Ольгерд развернулся к колодцу. Старый кобзарь стоял, качаясь взад-вперед, словно на сильном ветру, держась ладонью за бок, из которого торчала короткая черная рукоятка. Из раны бежала, пропитывая рубаху, тонкая струйка темной крови.
— Помогите же! Скорее! — крикнул стоящий рядом Сарабун.
Ольгерд с Измаилом ринулись вперед и осторожно опустили старого кобзаря на траву. Лекарь требовательным жестом заставил всех отойти и поднял рубаху и начал ощупывать рану. Кобзарь утробно застонал.
— Что? — спросил Ольгерд, едва дождавшись завершения осмотра.
Лекарь отрицательно покачал головой.
— Нож застрял в печени. Если его вынуть, то умрет едва ли не сразу. Если оставить — умрет через день-два в страшных муках.
— Подойди сюда, литвин, — прохрипел старик, устремив узловатый палец прямо в грудь Ольгерду. — А все остальные уйдите. Буду с ним говорить.
Ольгерд дернул головой: выполняйте! Измаил и Сарабун понятливо кивнули и пошли в дальний край майдана, где хуторяне приступили к приготовлению обещанного дедом обеда. Дождавшись, когда казаки отволокут подальше тело Щемилы, кобзарь с усилием, негромко спросил:
— Имя Душегубца тебе ведомо?
— Дмитрием вроде велел себя кликать.
— Дмитрием говоришь? Ты его видел? Каков он из себя?
Ольгерд коротко описал главаря разбойников.
Старик снова поднял незрячие глаза к небесам, погрел на солнце лицо.
— Объявился все-таки. Я уж думал, что не услышу о нем боле, а вот, значит, как оно вышло…
Ольгерд нахмурился
— Ты бы не говорил загадками, отец, а растолковал, все что знаешь. Время дорого.
— Ты ли будешь мне о времени говорить? — горько усмехнулся кобзарь. — Все, сколько его осталось, теперь мое. Лучше другое мне ответь. Тебе-то, литвин, зачем все это нужно?
— У меня к этому разбойнику особый счет, — ответил, не чинясь, Ольгерд. — Он отца и мать жизни лишил, меня без имени и наследства оставил, да еще так получается, что разлучил с любимой, без которой мне свет не мил.

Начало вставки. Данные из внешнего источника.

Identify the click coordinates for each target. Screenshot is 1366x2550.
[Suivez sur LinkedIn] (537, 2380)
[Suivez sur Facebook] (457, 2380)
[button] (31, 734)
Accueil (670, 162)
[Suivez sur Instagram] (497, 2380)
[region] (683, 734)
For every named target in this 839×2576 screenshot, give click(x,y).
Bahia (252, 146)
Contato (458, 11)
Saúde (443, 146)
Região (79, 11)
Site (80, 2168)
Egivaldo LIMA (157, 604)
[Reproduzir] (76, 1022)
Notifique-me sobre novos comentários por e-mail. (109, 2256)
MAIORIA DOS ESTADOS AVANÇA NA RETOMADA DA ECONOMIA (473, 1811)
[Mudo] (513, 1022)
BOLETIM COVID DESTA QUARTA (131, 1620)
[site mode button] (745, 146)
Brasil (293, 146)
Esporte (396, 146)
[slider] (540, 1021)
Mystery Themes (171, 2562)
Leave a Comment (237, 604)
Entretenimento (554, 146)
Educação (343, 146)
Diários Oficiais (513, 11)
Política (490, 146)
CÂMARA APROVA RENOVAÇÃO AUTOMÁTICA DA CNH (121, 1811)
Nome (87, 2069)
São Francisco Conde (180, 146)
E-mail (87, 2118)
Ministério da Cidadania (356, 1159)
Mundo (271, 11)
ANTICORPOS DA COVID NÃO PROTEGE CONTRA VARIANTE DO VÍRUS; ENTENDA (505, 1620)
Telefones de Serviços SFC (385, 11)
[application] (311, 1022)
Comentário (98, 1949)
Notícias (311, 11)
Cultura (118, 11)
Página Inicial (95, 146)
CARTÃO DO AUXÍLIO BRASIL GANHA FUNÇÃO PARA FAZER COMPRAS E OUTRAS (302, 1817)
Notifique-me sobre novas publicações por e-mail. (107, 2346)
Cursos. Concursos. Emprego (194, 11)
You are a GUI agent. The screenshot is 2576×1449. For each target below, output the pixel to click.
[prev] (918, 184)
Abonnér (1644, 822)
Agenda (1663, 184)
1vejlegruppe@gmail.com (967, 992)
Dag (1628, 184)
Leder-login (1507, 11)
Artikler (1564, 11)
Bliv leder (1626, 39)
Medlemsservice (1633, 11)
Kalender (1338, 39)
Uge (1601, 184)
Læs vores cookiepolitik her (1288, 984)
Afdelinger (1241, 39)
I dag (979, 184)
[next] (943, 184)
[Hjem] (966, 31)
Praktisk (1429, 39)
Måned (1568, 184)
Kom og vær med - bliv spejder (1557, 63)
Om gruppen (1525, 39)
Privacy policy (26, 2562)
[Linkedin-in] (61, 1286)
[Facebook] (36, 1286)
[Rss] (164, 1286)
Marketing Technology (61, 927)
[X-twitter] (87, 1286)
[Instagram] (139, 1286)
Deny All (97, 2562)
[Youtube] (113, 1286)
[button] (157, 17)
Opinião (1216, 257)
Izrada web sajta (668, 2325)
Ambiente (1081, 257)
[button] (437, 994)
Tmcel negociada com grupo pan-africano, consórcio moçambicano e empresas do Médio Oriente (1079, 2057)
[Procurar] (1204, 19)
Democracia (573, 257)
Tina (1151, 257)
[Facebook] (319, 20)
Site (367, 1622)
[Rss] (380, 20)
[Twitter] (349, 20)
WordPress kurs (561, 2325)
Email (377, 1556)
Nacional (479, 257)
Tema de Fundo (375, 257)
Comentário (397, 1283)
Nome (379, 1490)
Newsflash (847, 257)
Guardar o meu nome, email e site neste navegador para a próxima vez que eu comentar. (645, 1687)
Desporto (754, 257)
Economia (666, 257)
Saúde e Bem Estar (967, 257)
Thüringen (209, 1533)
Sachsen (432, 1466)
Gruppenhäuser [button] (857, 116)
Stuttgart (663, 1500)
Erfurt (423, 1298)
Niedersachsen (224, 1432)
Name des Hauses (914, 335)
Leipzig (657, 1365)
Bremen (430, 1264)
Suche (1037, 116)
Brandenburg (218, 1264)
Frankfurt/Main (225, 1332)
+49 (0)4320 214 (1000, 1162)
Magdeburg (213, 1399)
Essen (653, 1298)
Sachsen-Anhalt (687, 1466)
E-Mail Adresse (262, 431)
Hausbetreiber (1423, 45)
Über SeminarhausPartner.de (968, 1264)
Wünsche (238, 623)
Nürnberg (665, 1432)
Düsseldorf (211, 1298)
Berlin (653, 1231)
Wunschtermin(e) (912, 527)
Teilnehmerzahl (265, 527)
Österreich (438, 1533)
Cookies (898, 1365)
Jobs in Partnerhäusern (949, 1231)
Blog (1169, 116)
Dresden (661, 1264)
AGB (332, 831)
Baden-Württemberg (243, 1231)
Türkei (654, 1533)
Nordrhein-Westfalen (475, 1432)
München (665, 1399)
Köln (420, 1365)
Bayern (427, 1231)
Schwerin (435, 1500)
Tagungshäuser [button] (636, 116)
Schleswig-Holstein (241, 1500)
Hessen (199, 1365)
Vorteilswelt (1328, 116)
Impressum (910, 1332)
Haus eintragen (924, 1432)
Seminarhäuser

— Не все говоришь, — покачал головой старик. — Что еще за душой? Не ответишь мне, как на исповеди, не услышишь и от меня ни слова.
— Мой друг, египтянин, хочет возвратить пропавший из Киева Черный Гетман. Для этого ему нужно найти Димитрия. Что тебе известно, старик?
— Про пернач я узнал уже тогда, когда взял в руки кобзу и был посвящен в наше тайное братство. С тех пор и пел про него думы на тайных казачьих сходах. А Дмитрия знаю едва не с детских лет.
— Расскажи, — попросил Ольгерд.
Старик кивнул, попробовал повернуться, но не смог — застонал от невыносимой боли, откинулся на стенку колодца. Заслышав стон, к ним тут же подскочил Сарабун.
— Вот, отец, попей отвар из трав. Легче станет.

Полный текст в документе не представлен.